Word and element pointing entries:
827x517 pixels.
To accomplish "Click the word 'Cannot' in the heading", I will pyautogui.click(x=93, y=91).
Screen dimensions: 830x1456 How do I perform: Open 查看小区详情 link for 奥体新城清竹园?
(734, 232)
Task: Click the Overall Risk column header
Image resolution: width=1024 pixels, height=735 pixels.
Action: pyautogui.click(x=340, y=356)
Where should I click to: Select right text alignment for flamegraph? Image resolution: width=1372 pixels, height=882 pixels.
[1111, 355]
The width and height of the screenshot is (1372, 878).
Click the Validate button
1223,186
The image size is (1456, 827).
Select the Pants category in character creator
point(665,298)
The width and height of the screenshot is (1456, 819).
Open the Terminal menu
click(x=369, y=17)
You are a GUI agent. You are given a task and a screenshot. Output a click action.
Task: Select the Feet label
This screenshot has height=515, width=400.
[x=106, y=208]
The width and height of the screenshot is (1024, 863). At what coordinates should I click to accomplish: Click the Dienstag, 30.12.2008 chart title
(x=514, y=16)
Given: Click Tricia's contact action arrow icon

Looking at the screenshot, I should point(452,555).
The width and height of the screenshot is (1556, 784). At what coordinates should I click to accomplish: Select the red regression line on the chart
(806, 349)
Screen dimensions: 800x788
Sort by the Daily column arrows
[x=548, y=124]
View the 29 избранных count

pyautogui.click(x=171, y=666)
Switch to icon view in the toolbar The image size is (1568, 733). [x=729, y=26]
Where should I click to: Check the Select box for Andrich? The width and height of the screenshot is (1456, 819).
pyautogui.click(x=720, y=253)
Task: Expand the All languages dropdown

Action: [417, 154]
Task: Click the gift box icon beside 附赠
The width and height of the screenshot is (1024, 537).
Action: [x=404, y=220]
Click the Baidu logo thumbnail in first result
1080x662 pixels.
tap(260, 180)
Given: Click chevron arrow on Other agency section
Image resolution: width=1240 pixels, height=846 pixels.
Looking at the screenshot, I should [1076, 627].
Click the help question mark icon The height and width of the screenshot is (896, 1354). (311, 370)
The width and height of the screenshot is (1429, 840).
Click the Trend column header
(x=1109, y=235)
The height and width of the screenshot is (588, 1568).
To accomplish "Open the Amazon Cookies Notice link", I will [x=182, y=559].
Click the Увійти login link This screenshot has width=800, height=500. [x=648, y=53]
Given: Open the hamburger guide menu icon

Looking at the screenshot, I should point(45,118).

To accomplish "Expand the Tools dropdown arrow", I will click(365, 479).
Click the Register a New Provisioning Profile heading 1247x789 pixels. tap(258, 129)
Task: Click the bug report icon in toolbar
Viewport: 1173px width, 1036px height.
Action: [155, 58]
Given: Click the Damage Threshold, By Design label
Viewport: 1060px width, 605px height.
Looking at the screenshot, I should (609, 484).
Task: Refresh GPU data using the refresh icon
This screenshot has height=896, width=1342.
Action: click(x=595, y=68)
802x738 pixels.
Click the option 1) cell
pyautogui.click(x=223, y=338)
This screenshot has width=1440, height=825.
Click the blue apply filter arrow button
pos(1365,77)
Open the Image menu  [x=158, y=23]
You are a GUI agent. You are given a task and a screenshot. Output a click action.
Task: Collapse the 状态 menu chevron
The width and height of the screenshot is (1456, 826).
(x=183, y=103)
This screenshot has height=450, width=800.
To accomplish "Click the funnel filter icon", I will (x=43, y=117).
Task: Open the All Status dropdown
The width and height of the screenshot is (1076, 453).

EXERCISE REQUIREMENTS: Reproduce every one of the records above verbatim.

SOLUTION TO THIS PROBLEM:
827x517 pixels.
To accomplish "Click the word 'Cannot' in the heading", I will pyautogui.click(x=93, y=91).
Screen dimensions: 830x1456 How do I perform: Open 查看小区详情 link for 奥体新城清竹园?
(734, 232)
Task: Click the Overall Risk column header
Image resolution: width=1024 pixels, height=735 pixels.
Action: pyautogui.click(x=340, y=356)
Where should I click to: Select right text alignment for flamegraph? Image resolution: width=1372 pixels, height=882 pixels.
[1111, 355]
The width and height of the screenshot is (1372, 878).
Click the Validate button
1223,186
The image size is (1456, 827).
Select the Pants category in character creator
point(665,298)
The width and height of the screenshot is (1456, 819).
Open the Terminal menu
click(x=369, y=17)
You are a GUI agent. You are given a task and a screenshot. Output a click action.
Task: Select the Feet label
This screenshot has height=515, width=400.
[x=106, y=208]
The width and height of the screenshot is (1024, 863). At what coordinates should I click to accomplish: Click the Dienstag, 30.12.2008 chart title
(x=514, y=16)
Given: Click Tricia's contact action arrow icon

Looking at the screenshot, I should point(452,555).
The width and height of the screenshot is (1556, 784). At what coordinates should I click to accomplish: Select the red regression line on the chart
(806, 349)
Screen dimensions: 800x788
Sort by the Daily column arrows
[x=548, y=124]
View the 29 избранных count

pyautogui.click(x=171, y=666)
Switch to icon view in the toolbar The image size is (1568, 733). [x=729, y=26]
Where should I click to: Check the Select box for Andrich? The width and height of the screenshot is (1456, 819).
pyautogui.click(x=720, y=253)
Task: Expand the All languages dropdown

Action: [417, 154]
Task: Click the gift box icon beside 附赠
The width and height of the screenshot is (1024, 537).
Action: [x=404, y=220]
Click the Baidu logo thumbnail in first result
1080x662 pixels.
tap(260, 180)
Given: Click chevron arrow on Other agency section
Image resolution: width=1240 pixels, height=846 pixels.
Looking at the screenshot, I should [1076, 627].
Click the help question mark icon The height and width of the screenshot is (896, 1354). (311, 370)
The width and height of the screenshot is (1429, 840).
Click the Trend column header
(x=1109, y=235)
The height and width of the screenshot is (588, 1568).
To accomplish "Open the Amazon Cookies Notice link", I will [x=182, y=559].
Click the Увійти login link This screenshot has width=800, height=500. [x=648, y=53]
Given: Open the hamburger guide menu icon

Looking at the screenshot, I should point(45,118).

To accomplish "Expand the Tools dropdown arrow", I will click(365, 479).
Click the Register a New Provisioning Profile heading 1247x789 pixels. tap(258, 129)
Task: Click the bug report icon in toolbar
Viewport: 1173px width, 1036px height.
Action: [155, 58]
Given: Click the Damage Threshold, By Design label
Viewport: 1060px width, 605px height.
Looking at the screenshot, I should (609, 484).
Task: Refresh GPU data using the refresh icon
This screenshot has height=896, width=1342.
Action: click(x=595, y=68)
802x738 pixels.
Click the option 1) cell
pyautogui.click(x=223, y=338)
This screenshot has width=1440, height=825.
Click the blue apply filter arrow button
pos(1365,77)
Open the Image menu  [x=158, y=23]
You are a GUI agent. You are given a task and a screenshot. Output a click action.
Task: Collapse the 状态 menu chevron
The width and height of the screenshot is (1456, 826).
(x=183, y=103)
This screenshot has height=450, width=800.
To accomplish "Click the funnel filter icon", I will (x=43, y=117).
Task: Open the All Status dropdown
The width and height of the screenshot is (1076, 453).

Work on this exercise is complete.